Aus dem Kommunal- und Privatwald wurden 743 Festmeter Stammholz bereitgestellt, aus dem Staatswald 190 Festmeter. Bei der Eichen-Buntlaubholz-Ausschreibung wird gutes bis sehr gutes Sägeholz angeboten, für das sich vor allem die Sägeindustrie sowie kleinere und größere Handwerksbetriebe interessieren.

Vierzehn Angebote kamen aus Deutschland, der Schweiz, Frankreich und Österreich. Alle angebotenen Stämme konnten verkauft werden. Im Schnitt wurde jedes Verkaufslos achtmal beboten. Trotz geringerer Angebotsmenge als im Vorjahr konnte für das diesjährige Holz ein Gesamterlös von 322 000 Euro erzielt werden, der deutlich über dem des Vorjahres lag. Der durchschnittliche Erlös je Festmeter betrug 430 Euro (Staatswald: 458 Euro) und lag damit etwa 60 Prozent über dem Wert des Vorjahres.

Der Spitzenstamm stammte aus dem Staatswald und erbrachte 1376 Euro je Festmeter. Mit 1243 Euro je Festmeter folgte eine Eiche aus der Gemeinde Efringen-Kirchen, die mit diesem einzelnen Stamm (3,5 Festmeter) insgesamt 4300 Euro erlöste.
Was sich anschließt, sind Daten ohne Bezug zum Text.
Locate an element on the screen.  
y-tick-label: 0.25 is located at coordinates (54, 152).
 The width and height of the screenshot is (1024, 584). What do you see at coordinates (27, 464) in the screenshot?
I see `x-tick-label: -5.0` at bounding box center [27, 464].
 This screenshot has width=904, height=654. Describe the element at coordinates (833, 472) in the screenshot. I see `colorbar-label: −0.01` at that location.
Der Aufwand für die gesonderte Holzbereitstellung lohnt sich: Gegenüber dem sogenannten Orientierungspreis, wie er beim „Freihand-Verkauf“ an der Waldstraße erzielt würde, lagen die Mehrerlöse bei knapp 106 000 Euro. Damit blieben selbst unter Abzug der Aufwendungen durchschnittlich etwa 100 Euro je Festmeter mehr in der Kasse der Waldbesitzer.

Diese erfreulichen Ergebnisse für die Waldbesitzer zeigen die ungebrochene Nachfrage nach Eichenholz aller Qualitäten. Die starken Eichen haben ein langes Baumleben hinter sich, während dessen sie Schutz und Nahrung für die Tiere des Waldes lieferten, Sauerstoff produzierten, den Boden festhielten, zum Schutz des Grundwassers beitrugen und mit ihrem prächtigen Anblick die Menschen erfreuten.

Demnächst dienen sie als Möbel-, Fußboden- oder Fassholz für lange Zeit weiterhin den Menschen, nicht zuletzt auch durch ihre Funktion als CO²-Speicher. Währenddessen wächst im Wald bereits die nächste Generation nach, heißt es in einer Mitteilung der FBG Dreiländereck mit Sitz in Kandern.